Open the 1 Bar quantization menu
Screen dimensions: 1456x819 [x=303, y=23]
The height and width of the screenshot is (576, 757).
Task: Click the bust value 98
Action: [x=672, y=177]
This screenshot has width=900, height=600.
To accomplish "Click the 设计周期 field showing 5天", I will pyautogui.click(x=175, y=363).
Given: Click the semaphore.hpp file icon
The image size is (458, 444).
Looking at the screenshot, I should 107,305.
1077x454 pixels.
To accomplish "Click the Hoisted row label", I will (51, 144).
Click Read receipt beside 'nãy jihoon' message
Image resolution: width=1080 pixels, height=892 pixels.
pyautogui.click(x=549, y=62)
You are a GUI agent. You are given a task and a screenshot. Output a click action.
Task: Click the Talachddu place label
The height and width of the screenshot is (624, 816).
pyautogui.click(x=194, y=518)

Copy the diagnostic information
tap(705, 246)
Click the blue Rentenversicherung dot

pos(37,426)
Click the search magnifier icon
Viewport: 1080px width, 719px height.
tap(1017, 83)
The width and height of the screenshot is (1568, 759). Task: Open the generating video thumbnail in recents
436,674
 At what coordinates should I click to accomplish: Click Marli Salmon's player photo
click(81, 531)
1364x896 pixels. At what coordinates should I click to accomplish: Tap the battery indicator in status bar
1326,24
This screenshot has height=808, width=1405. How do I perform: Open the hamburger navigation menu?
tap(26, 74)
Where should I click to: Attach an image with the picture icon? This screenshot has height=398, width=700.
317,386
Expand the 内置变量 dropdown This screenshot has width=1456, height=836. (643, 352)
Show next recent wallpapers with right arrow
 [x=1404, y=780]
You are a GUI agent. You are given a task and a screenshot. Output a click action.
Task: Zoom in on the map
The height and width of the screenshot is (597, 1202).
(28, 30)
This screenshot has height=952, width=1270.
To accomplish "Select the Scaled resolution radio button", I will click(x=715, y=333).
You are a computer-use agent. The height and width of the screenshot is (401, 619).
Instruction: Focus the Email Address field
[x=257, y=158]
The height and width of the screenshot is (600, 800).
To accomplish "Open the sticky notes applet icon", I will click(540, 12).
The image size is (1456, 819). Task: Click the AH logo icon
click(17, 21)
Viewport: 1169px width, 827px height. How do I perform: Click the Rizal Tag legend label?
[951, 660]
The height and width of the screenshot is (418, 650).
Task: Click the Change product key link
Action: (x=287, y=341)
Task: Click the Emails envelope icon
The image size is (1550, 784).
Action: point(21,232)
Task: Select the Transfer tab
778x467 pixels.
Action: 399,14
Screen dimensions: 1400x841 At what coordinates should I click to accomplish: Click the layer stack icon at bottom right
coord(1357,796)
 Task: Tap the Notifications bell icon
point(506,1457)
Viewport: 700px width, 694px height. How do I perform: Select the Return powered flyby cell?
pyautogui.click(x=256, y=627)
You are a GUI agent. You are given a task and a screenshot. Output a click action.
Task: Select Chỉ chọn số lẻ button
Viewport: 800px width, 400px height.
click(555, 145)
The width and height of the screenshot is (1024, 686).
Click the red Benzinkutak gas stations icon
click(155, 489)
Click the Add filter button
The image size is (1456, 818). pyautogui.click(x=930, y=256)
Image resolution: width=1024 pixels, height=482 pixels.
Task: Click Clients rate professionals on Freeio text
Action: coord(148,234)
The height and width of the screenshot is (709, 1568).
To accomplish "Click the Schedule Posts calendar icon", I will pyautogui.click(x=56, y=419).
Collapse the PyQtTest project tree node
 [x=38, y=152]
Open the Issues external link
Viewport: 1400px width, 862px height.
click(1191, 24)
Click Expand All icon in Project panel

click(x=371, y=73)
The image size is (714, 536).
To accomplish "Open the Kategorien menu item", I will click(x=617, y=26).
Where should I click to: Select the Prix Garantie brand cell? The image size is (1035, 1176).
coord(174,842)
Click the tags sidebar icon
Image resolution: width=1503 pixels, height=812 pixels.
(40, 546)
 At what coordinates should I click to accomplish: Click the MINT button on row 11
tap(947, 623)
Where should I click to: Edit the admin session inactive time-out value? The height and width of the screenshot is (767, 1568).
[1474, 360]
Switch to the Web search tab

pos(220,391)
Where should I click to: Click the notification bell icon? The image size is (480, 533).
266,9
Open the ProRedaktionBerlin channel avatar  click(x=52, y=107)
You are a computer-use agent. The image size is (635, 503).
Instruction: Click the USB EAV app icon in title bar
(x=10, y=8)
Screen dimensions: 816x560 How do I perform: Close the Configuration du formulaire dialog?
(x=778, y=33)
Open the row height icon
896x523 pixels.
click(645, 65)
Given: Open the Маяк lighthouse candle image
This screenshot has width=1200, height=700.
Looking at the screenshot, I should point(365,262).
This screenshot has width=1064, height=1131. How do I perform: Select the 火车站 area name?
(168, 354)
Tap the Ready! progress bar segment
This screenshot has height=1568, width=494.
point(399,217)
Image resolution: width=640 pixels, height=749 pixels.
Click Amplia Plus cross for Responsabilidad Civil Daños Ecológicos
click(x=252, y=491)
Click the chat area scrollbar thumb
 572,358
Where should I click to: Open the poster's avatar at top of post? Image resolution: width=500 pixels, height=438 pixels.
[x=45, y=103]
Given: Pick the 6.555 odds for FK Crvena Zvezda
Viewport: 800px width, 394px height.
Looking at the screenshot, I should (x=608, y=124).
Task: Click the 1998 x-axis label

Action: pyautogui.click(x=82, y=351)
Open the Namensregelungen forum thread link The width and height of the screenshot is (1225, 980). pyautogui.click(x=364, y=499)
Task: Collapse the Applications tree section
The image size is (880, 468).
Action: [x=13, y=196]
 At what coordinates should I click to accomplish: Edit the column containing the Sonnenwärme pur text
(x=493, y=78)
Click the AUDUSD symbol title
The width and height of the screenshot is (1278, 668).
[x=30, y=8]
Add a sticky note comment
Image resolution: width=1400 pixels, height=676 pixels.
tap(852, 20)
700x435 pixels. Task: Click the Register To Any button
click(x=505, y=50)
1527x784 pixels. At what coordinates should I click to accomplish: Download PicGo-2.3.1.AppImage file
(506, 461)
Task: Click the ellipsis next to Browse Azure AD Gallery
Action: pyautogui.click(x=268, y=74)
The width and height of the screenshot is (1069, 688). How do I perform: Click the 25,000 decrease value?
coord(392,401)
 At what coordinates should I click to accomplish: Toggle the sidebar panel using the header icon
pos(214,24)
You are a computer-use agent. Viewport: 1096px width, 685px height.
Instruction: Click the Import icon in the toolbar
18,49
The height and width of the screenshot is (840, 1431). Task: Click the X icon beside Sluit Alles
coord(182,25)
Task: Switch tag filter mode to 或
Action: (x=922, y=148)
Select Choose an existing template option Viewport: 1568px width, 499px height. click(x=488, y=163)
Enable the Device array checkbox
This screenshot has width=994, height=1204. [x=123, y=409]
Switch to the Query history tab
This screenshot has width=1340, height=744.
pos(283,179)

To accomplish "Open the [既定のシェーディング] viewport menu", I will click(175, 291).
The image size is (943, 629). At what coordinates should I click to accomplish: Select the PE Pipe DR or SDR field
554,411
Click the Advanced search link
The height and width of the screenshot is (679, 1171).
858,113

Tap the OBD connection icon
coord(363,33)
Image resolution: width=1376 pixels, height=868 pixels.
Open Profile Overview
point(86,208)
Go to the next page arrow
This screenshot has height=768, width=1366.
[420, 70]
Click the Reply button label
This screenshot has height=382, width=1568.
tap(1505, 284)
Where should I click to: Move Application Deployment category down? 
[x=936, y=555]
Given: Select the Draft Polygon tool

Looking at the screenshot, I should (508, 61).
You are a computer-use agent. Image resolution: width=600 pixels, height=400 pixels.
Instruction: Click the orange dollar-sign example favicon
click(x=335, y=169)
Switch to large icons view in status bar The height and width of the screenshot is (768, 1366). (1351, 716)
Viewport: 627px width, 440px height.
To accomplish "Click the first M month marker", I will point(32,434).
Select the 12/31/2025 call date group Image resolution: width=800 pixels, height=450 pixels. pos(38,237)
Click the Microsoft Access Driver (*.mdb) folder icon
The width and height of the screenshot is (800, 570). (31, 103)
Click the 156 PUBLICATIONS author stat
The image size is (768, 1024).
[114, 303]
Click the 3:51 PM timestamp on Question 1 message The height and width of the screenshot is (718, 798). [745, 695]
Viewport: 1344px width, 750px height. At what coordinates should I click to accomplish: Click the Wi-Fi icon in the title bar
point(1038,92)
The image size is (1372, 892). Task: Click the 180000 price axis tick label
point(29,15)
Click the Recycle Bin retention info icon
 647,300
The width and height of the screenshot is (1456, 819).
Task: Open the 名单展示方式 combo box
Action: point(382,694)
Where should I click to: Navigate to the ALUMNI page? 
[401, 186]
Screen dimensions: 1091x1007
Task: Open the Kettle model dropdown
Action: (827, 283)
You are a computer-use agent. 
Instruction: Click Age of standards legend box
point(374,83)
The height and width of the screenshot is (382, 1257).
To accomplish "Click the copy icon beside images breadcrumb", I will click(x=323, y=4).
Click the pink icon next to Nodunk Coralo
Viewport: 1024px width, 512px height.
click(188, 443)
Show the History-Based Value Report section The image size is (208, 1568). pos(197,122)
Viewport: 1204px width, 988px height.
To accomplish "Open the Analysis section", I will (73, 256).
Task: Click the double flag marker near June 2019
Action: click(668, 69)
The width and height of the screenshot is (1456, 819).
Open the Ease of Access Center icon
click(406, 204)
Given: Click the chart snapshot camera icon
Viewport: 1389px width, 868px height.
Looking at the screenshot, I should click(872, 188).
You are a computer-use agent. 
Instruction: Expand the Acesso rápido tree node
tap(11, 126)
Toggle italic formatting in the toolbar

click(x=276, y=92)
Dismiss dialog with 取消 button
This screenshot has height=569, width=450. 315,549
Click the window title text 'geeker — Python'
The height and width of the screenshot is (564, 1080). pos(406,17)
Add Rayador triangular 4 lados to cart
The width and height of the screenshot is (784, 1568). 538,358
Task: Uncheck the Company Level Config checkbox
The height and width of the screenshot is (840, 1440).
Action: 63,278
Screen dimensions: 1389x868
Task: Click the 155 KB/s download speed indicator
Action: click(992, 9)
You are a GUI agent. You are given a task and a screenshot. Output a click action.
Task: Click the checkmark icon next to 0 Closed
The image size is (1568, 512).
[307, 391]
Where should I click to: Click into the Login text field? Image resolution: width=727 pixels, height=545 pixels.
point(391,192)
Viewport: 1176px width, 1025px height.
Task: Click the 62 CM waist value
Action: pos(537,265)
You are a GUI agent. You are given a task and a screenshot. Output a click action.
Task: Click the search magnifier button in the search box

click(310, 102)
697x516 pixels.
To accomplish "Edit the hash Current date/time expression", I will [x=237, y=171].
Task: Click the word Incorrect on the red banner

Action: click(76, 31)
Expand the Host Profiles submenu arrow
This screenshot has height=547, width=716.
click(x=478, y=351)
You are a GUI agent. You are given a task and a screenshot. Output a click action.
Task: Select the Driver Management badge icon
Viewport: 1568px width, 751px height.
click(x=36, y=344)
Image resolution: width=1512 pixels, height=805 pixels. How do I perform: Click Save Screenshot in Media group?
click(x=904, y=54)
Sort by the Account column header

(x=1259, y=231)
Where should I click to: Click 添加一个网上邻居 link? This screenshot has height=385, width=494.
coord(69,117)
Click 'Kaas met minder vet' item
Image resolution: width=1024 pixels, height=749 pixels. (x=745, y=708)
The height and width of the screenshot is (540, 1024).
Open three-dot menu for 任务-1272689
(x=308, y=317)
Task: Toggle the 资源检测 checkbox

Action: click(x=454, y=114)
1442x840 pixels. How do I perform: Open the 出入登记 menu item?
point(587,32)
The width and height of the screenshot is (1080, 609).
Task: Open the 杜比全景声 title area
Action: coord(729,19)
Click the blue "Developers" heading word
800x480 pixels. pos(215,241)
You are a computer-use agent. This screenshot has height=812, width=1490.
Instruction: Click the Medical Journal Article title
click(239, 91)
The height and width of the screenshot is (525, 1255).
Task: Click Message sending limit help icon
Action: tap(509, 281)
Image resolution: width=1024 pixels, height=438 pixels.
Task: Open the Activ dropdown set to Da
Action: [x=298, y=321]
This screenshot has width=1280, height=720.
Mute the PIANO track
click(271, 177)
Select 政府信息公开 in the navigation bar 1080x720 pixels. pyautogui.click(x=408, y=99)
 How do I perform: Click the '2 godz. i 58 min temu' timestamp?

· · · · ·

> [WRITTEN INSTRUCTION]
Return each line of the material above that contains the string "group", matching case exactly.

> [COMPLETED EXERCISE]
Select the 12/31/2025 call date group Image resolution: width=800 pixels, height=450 pixels. pos(38,237)
Image resolution: width=1512 pixels, height=805 pixels. How do I perform: Click Save Screenshot in Media group?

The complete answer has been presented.